INFORMATION GIVEN START

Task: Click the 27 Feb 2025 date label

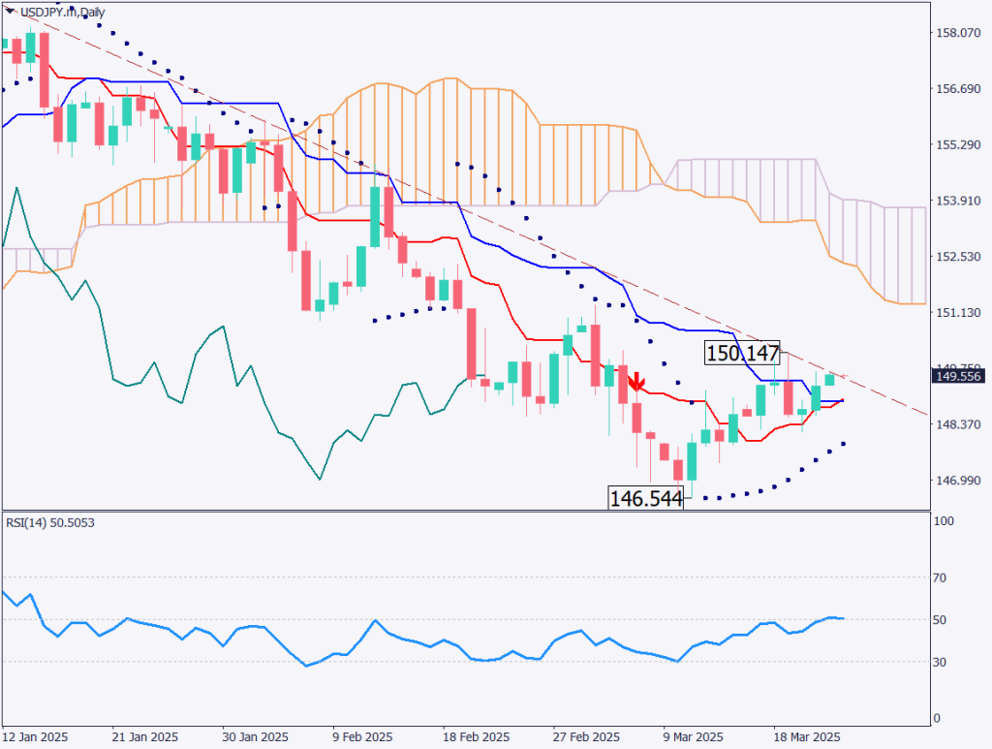Action: pyautogui.click(x=586, y=735)
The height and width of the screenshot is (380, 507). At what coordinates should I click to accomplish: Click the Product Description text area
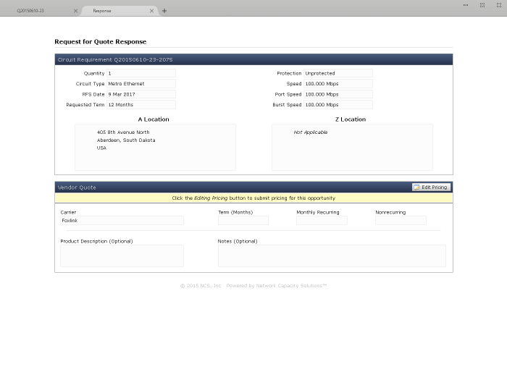tap(122, 256)
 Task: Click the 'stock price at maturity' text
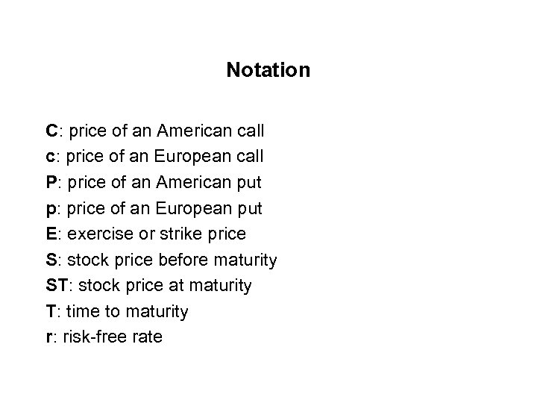click(164, 285)
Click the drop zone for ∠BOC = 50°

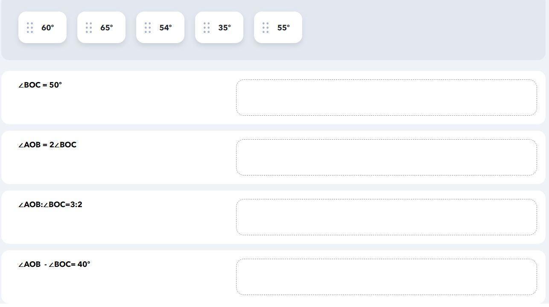click(386, 97)
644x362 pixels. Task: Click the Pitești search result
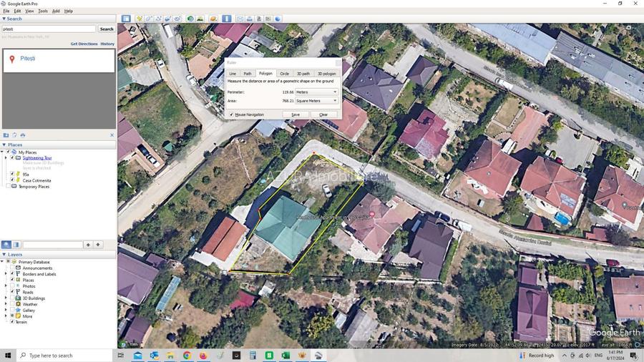tap(28, 59)
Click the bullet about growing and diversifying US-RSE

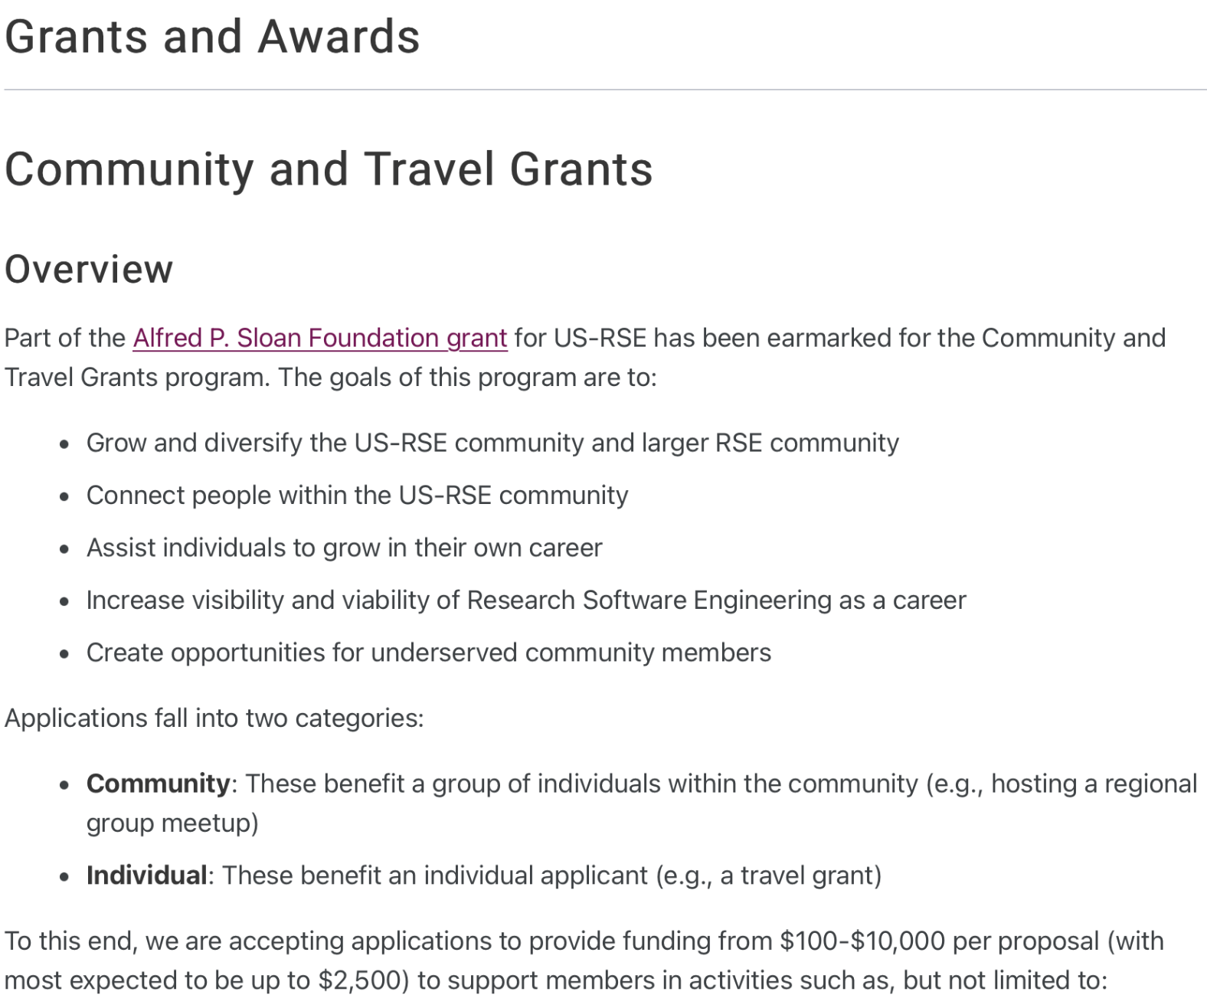click(492, 443)
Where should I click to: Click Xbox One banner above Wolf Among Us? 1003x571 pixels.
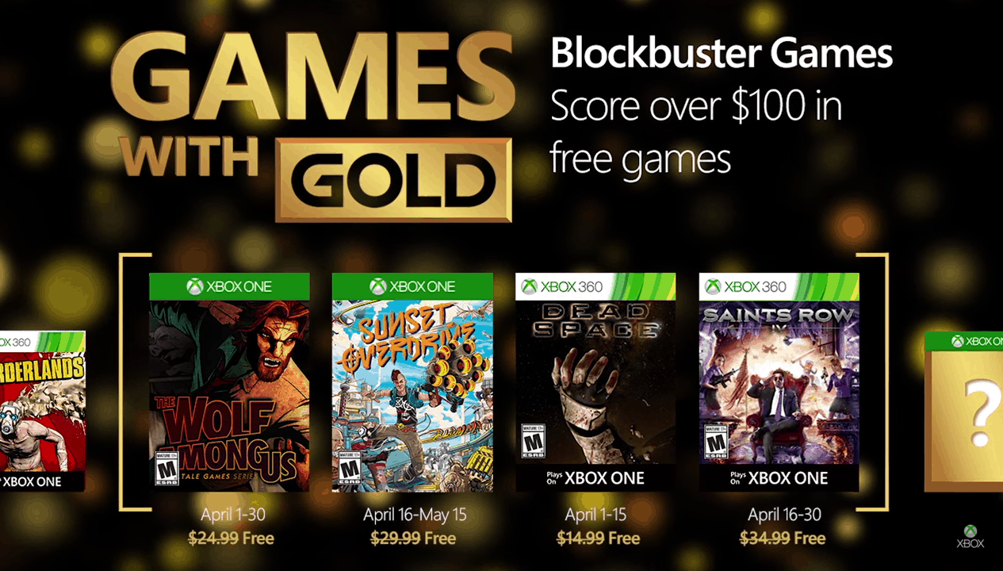click(229, 286)
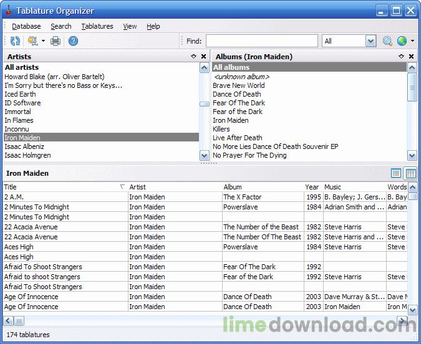Switch to table grid view mode
Screen dimensions: 421x344
[410, 173]
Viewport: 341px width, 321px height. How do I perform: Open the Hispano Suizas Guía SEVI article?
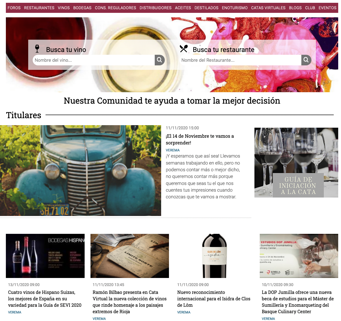click(x=45, y=299)
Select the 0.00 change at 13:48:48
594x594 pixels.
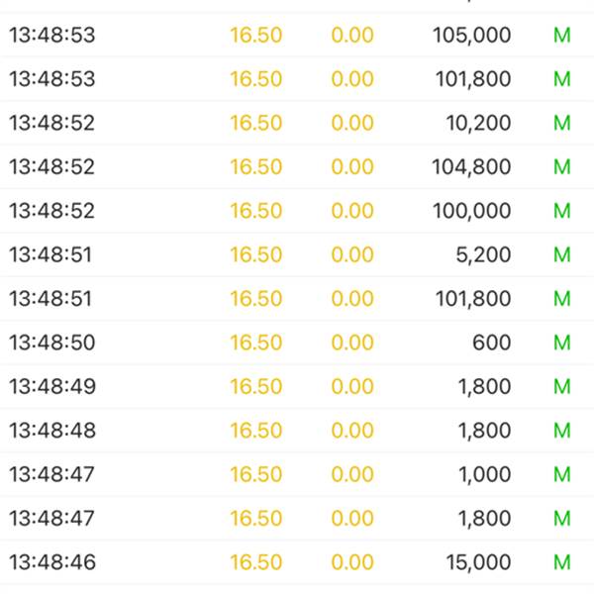pos(352,431)
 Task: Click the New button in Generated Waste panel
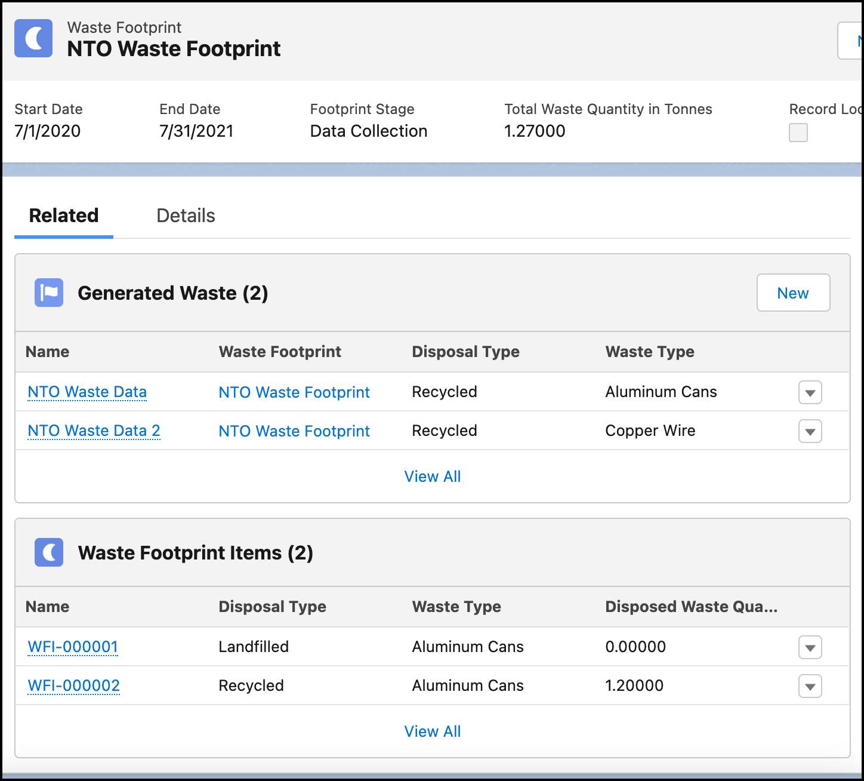click(793, 293)
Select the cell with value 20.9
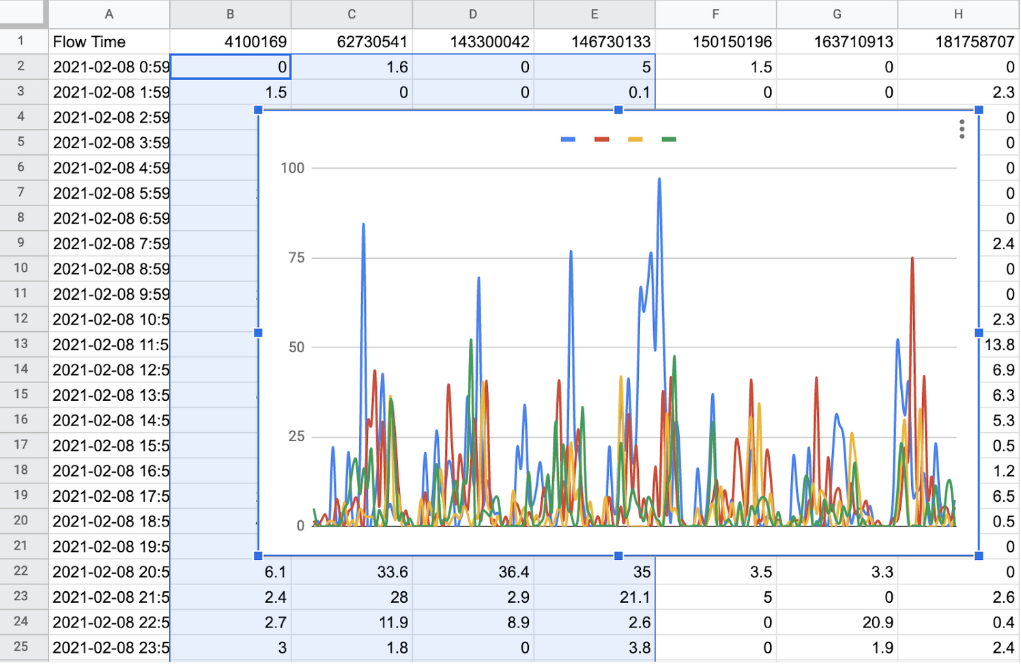Viewport: 1021px width, 665px height. point(837,622)
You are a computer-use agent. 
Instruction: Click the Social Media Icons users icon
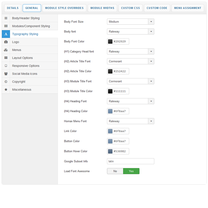[x=6, y=74]
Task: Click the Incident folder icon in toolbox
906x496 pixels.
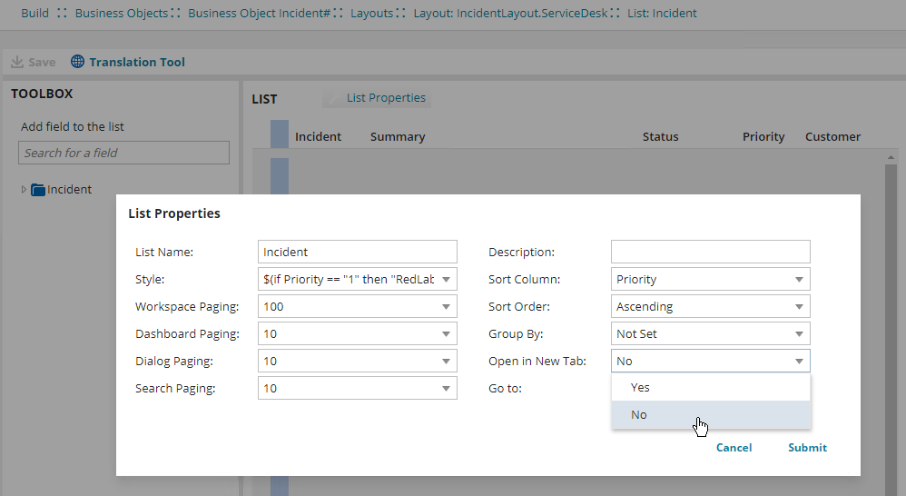Action: click(x=37, y=190)
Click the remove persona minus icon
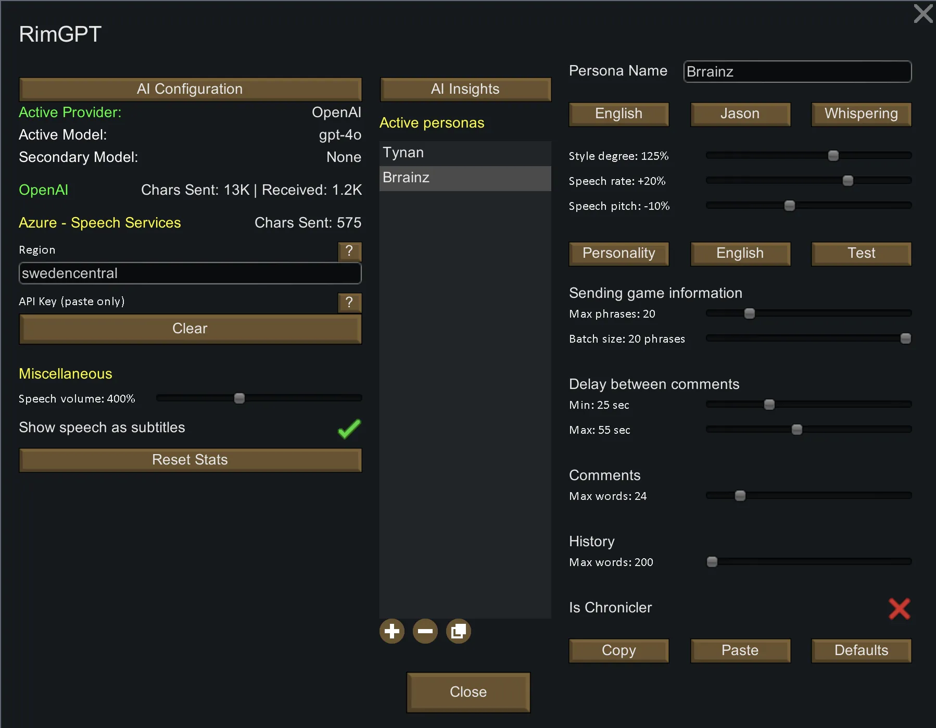The image size is (936, 728). point(425,631)
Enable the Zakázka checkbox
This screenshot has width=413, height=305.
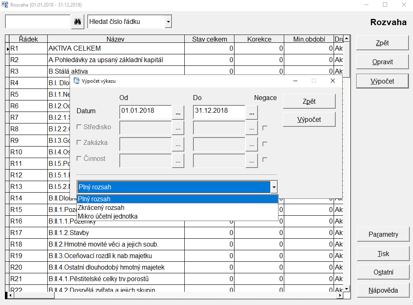click(79, 143)
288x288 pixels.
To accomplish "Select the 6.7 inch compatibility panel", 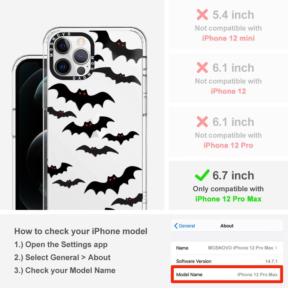I will tap(228, 185).
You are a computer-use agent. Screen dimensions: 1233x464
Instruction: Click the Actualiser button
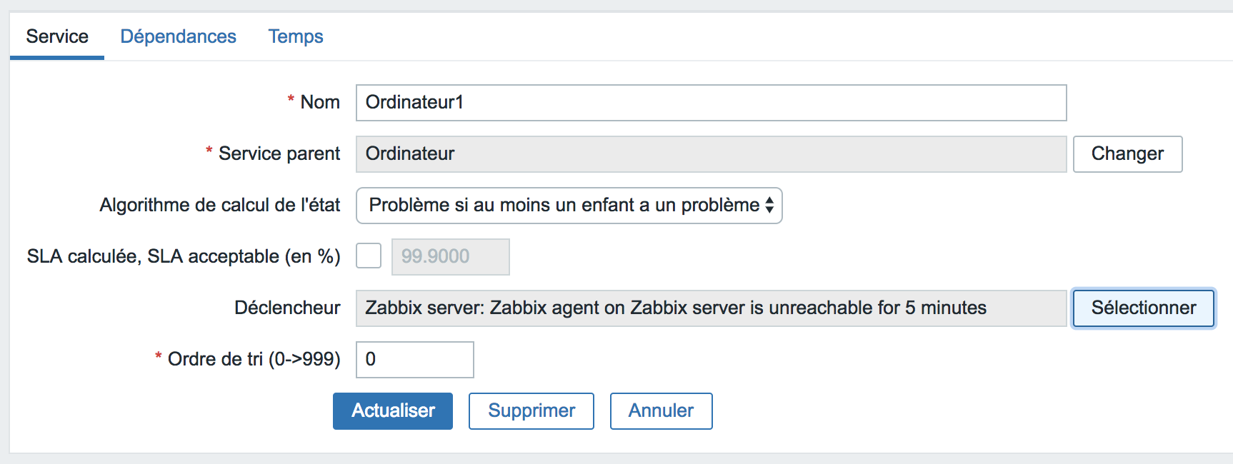392,411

INFORMATION GIVEN END

→ TASK BRIEF:
Go through the records and gather the lines that hold "agent".

→ SOLVED EXERCISE:
You are a computer-use agent. 
You are a computer-use agent. Screen dimensions: 1233x464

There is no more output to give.